Corcoran, who wasn't involved with this trial, said that this combination is yielding "registrational-level activity" in colorectal cancer, even though the data remains too early to make comparisons to other KRAS inhibitors or combination treatments.

Going forward, Genentech is evaluating divarasib with other therapies in addition to EGFR inhibitors in KRAS-mutant colorectal cancer, Desai said. In this same Phase I trial, Genentech is studying divarasib with its anti-PD-L1 drug Tecentriq (atezolizumab), anti-angiogenic drug Avastin (bevacizumab), and its EGFR inhibitor Tarceva (erlotinib), as well as with chemotherapy, an investigational SHP2 inhibitor, and a PI3K-alpha inhibitor.

Innovent's IBI-351

Innovent's IBI-351 also demonstrated promising activity in a Phase I trial involving Chinese patients with advanced KRAS G12C-mutated NSCLC at AACR.

KRAS mutations are much rarer in Chinese patients, according to Chongrui Xu, an assistant professor at Guangdong Provincial People's Hospital in Guangzhou, China, who presented the results of this trial. He estimated that around 3 percent of Chinese patients have KRAS-mutated NSCLC compared to 13 percent of patients globally.

Of 30 NSCLC patients who received the recommended Phase II dose of IBI-351, the response rate was 66.7 percent, and 96.7 percent achieved disease control. Three-fourths of the study population responded for at least six months, but the median duration of response was not reached in the study.

At a median follow-up of 8.1 months, the median progression-free survival on IBI-351 was 8.2 months. The six-month progression-free survival rate was 58.9 percent.

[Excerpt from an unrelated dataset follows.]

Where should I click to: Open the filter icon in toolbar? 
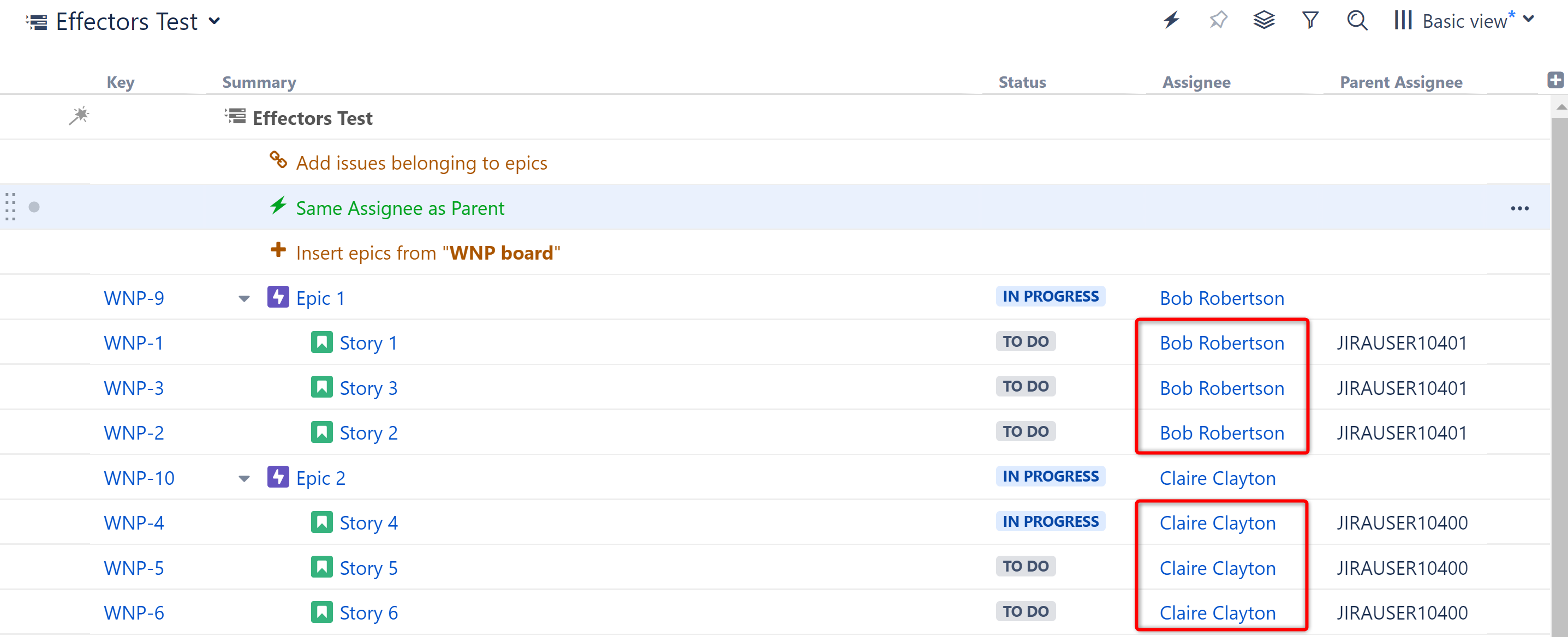[1310, 20]
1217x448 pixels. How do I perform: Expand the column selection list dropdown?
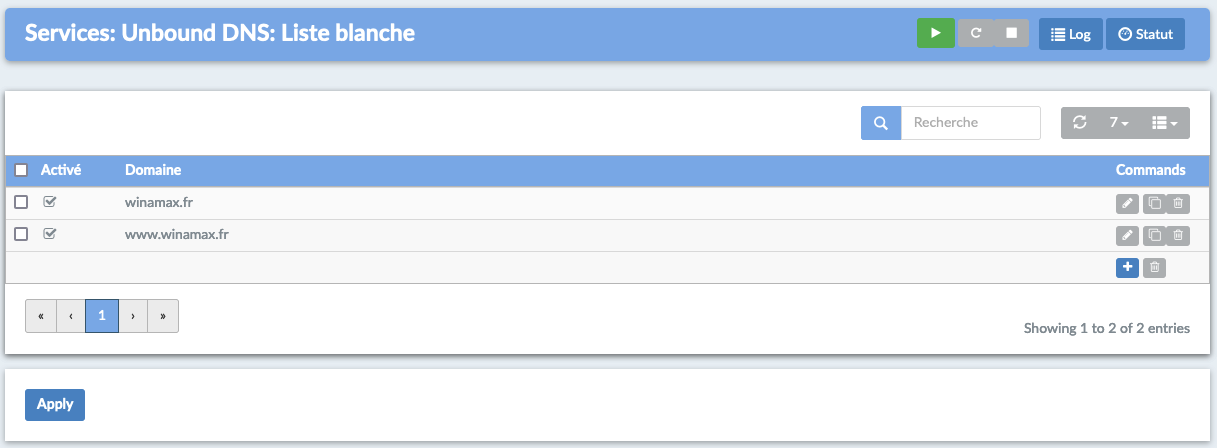tap(1165, 123)
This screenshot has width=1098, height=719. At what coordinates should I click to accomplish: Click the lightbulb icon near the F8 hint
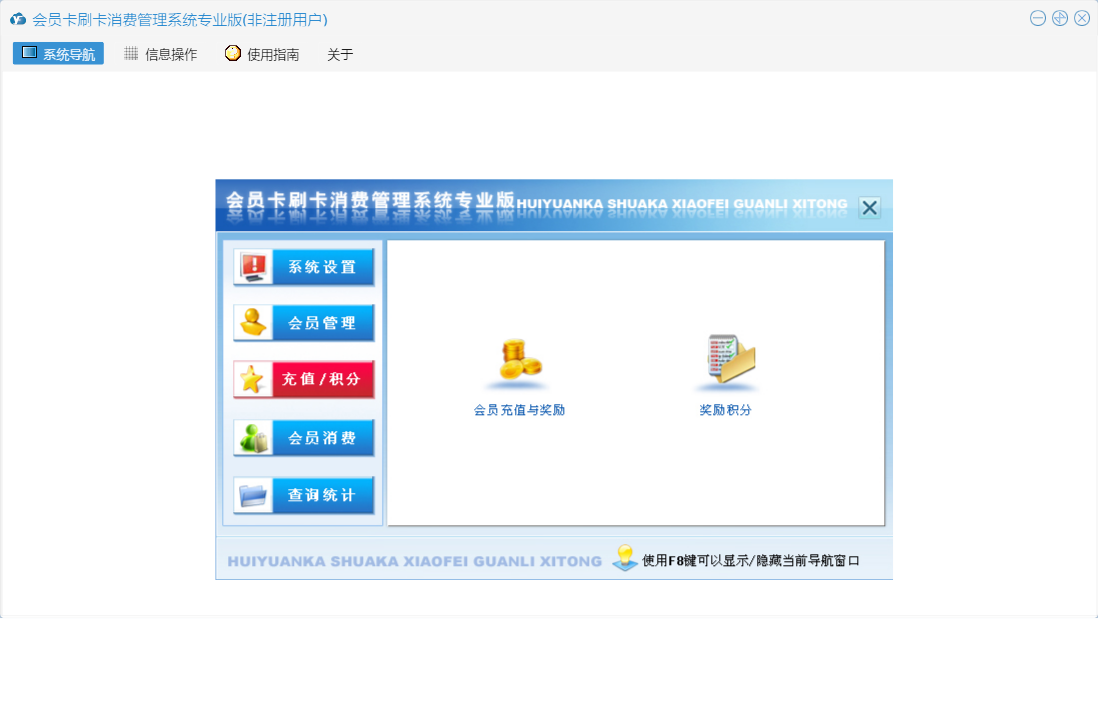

Innovent is also exploring IBI-351 with other drugs, including in a Phase I trial with Erbitux in patients with KRAS G12C-mutated metastatic colorectal cancer and in another Phase I trial with Lilly's investigational PD-1 inhibitor sintilimab in KRAS-mutant NSCLC.

These presentations at AACR on next-generation KRAS inhibitors forecast a crowded market in coming years. That's even more reason, researchers said, to design and conduct trials that elucidate the activity of each drug and to explore combination strategies that increase the benefit to patients across tumor types. "Maximizing this [space] and thinking about how we get our best drugs to patients earlier is going to be important as things evolve," Murciano-Goroff said.